=== Section Start ===

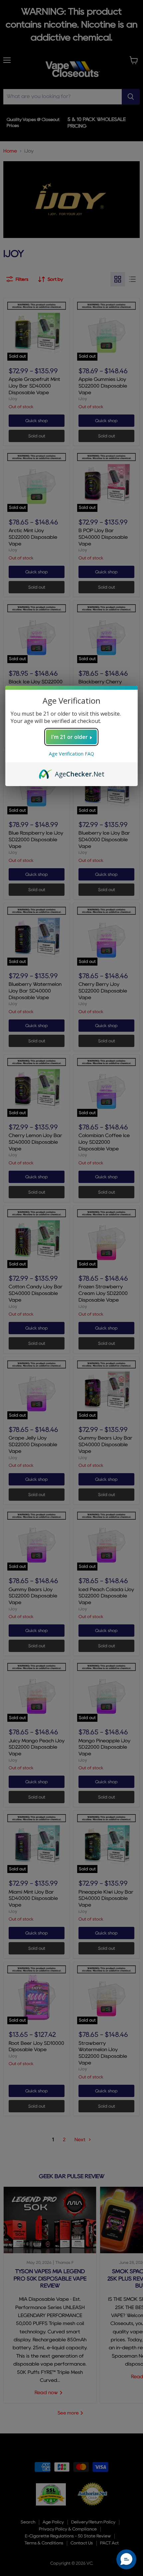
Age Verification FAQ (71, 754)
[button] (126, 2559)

=== Section End ===
=== Section Start ===

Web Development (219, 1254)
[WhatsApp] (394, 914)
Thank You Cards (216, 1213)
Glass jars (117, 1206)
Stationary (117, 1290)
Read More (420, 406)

=== Section End ===

→ Instructions for the task
Lines wanted from the listing above: the line with "Thank You Cards (216, 1213)" up to and including the line with "Read More (420, 406)". Please write them out exactly, adding nothing else.

→ Exercise answer
Thank You Cards (216, 1213)
Glass jars (117, 1206)
Stationary (117, 1290)
Read More (420, 406)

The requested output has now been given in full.